Du hast unsere Clangefährten mit deinem Geschrei aufgeweckt und jetzt wollen sie natürlich sehen, was mit dir los ist.

Konntest du dir das nicht denken?" Dann hätte ich dich nicht gefragt, erwiderte Herbstbrise in Gedanken.

Sie war ganz und gar nicht auf einen Streit aus. Erst recht nicht mit der Katze, die ihr soeben den Hals gerettet hatte.

Also sah sie sich seufzend nach Eschenblatt um. Der getigerte Kater stand mitten im Gedrängel

und versuchte sich zu seiner Gefährtin vorzukämpfen. Nur das machte wenig Sinn, denn die anderen Katzen

drückten ihn dadurch nur weiter im die hinteren Reihen. Fauchend verschaffte Eschenblatt sich nun mit Zähnen und Krallen einen Weg

und bahnte sich eilig zu Herbstbrise vor. Besorgt schleckte er ihr über die Wunden. "Alles okay?"

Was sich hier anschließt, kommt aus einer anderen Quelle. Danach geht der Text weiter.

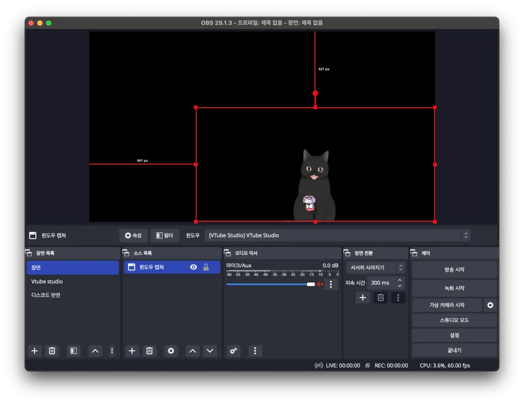Expand the scene list options menu (three dots)
Screen dimensions: 524x404
tap(112, 351)
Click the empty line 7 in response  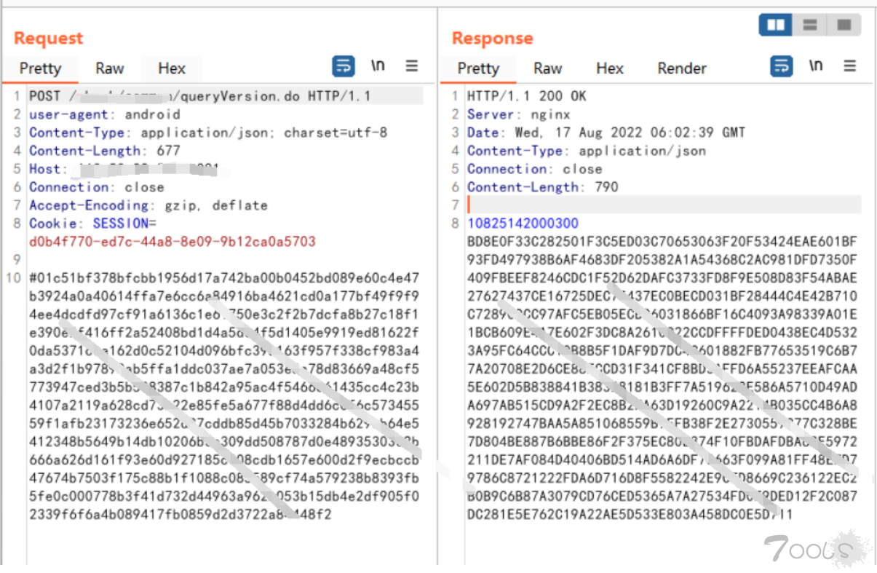[664, 205]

Herbstbrise ließ die Schultern hängen. "Denke schon.",murmelte sie. Eschenblatt lächelte leicht

und führte sie sorgsam zu ihrem Nest zurück. "Lavendelsee hat mir vor kurzem erzählt, dass sie sich auch mal

in einer Brombeerhecke verfangen hat. Sie hat sich bei dem Versuch, ihren Pelz wieder freizubekommen

nur noch mehr eingewickelt und Brombeerstich musste ihr am Ende jeden einzelnen Dorn aus dem Fell ziehen."

Herbstbrise nickte skeptisch. Sie wollte gar nicht erst wissen, wie viele, nette Gespräche Eschenblatt schon mit ihrer Schwester gehalten hatte.